CHARLOTTE, N.C. -- The nation's first cash balance plan is being scuttled in favor of a more innovative one.
Beginning July 1, participants in the 15-year-old, plain vanilla Bank of America Corp. cash balance plan will be moved into the 2-year-old NationsBank Corp. plan. Assets of the combined plans total $8 billion.
BofA, San Francisco, and NationsBank, Charlotte, merged in September 1998; the merged entity was named Bank of America, and is based in Charlotte. NationsBank launched its cash balance plan in July 1998.
Also beginning July 1, employees of the original BofA may roll over assets in their $4.7 billion 401(k) plan into the NationsBank-created cash balance plan. They then can rebuild their 401(k) account balances.
Most money moved
When that option was offered to the company's East Coast employees in 1998, they moved 74% of their 401(k) money to the cash balance plan.
What makes NationsBank's cash balance plan unusual is participants' ability to invest, on paper, in 12 investment options: company stock; large-cap, midcap and small-cap index funds; aggressive growth fund; value fund; international equity fund; investment-grade bond fund; stable capital fund; and three portfolios called balanced growth, growth and income and growth.
Participants' cash balance accounts grow in accordance with the return on the options they pick. They can check the value of their accounts and move money daily among the options.
In a plain vanilla cash balance plan, the company predetermines the return on employees' accounts, for example, the return on 30-year Treasury bills plus one percentage point.
The company also will credit all employees' hypothetical accounts with credits linked to age and service, ranging from 2% of pay for the youngest, shortest-tenured employees to 8% of pay for the oldest, longest-tenured employees.
NationsBank originally credited between 1% for the youngest, shortest-tenured employees to up to 10% of pay for accounts of the oldest, longest-tenured employees.
When they move into the cash balance plan created by NationsBank, the original Bank of America employees will get the same safety net the East Coast employees have had.
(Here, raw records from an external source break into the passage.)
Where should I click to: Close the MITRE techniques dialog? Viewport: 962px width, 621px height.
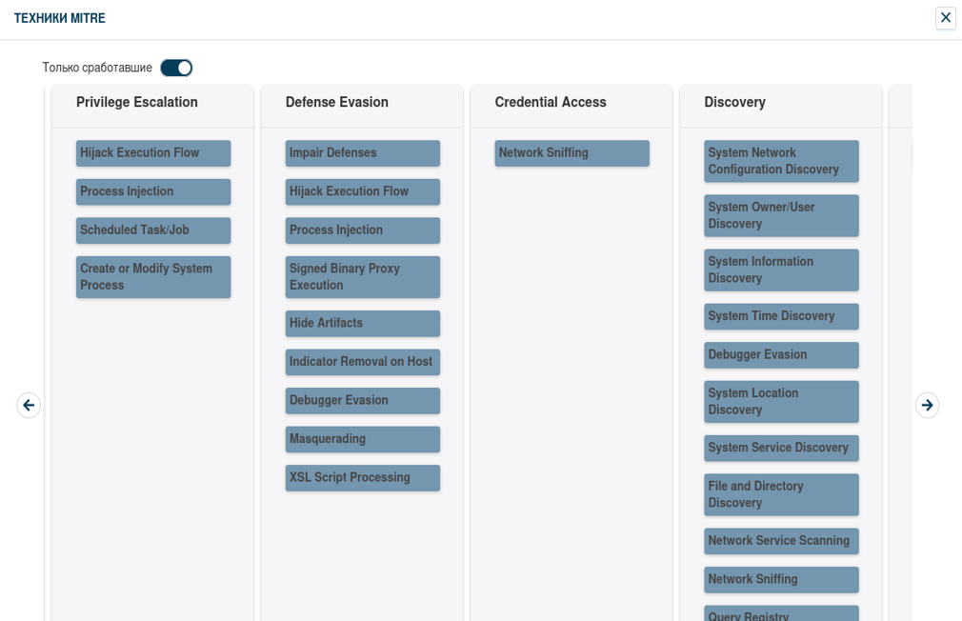pos(945,18)
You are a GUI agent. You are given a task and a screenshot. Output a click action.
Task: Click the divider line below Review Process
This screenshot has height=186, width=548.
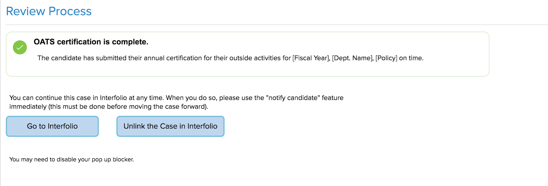[274, 25]
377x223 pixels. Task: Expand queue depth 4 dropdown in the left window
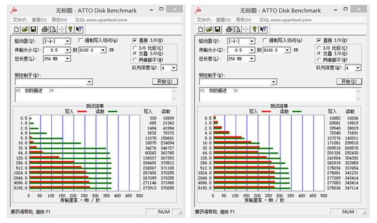(174, 68)
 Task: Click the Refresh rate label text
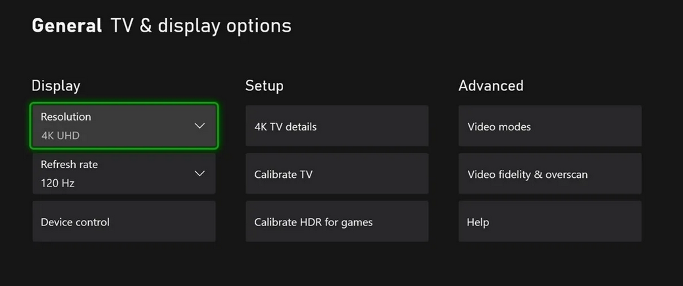(x=69, y=164)
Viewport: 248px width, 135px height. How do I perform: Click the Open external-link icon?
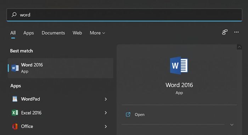(x=128, y=114)
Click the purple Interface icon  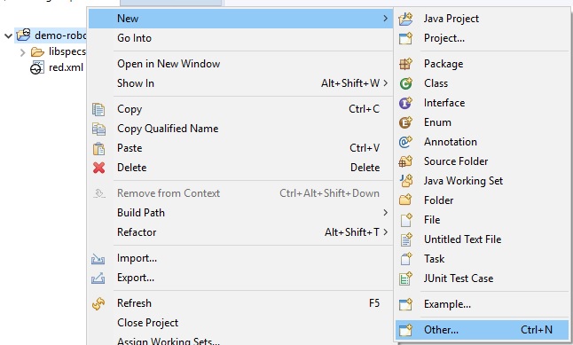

Regardless of how their investment options perform, at a minimum they will get the company's annual contribution, plus the amount of money they moved from the 401(k) plan and the pension benefits they had accrued.
Concurrently, the company is letting new employees participate in the 401(k) plan after just a month on the job, instead of the old one-year waiting period.
Moreover, the company is boosting its matching contribution in the 401(k) plan to 100% up to 5% of pay, from 75% up to 6% of pay.
But the company might have a tough time getting the necessary IRS blessing on its amended plan.
Last September, the Internal Revenue Service began requiring regional offices to send all requests for "determination letters" or clearance of cash balance plan conversions to the Washington office for analysis.
The head office of the IRS has, in effect, imposed a moratorium on any new determination letters for cash balance plans.
Although NationsBank sought and received the IRS' blessing for the plan in January 1997, well before it set up the remarkable cash balance plan, questions later were raised about whether the IRS agent who approved the plan really understood its ramifications.
In private conversations, regulators since have hinted they are troubled by that plan design.
For one thing, regulators strongly disapprove of the way the company has defined normal retirement age -- to which various calculations are pegged in a defined benefit plan -- as age 65 or five years of service, whichever comes first. That's because such an abbreviated normal retirement age overrides the provisions in federal pension and tax law aimed at ensuring that pension plans do not stack benefits heavily in favor of longer-tenured employees.
Short span
Moreover, a short normal retirement age allows employers to give departing employees only their account balances, without conducting onerous calculations to determine the present value of their pension benefit at retirement age (Pensions & Investments, May 31, 1999).
"The five-year normal retirement age looks like a contrivance to get around rules," said an expert who did not wish to be identified.
Moreover, the cash balance plan could flunk the anti-backloading provisions in the Employee Retirement Income Security Act because the benefit formula rises steeply from credits of 2% of pay for young workers to 8% of pay for older, longer-tenured employees, the expert said.
That formula, while resembling that of a traditional defined benefit plan, contradicts the purported aim of cash balance plans -- to give younger, mobile workers a bigger pension than they otherwise would have gotten.
"That plan would have difficulty passing the accrual rules because it is so backloaded. Normally cash balance plans are front-loaded," the expert pointed out.
Even if the IRS does not sign off on the plan, the company has little risk of losing its tax-favored status. Instead, the regulator might ask the company to change aspects of the plan it does not like.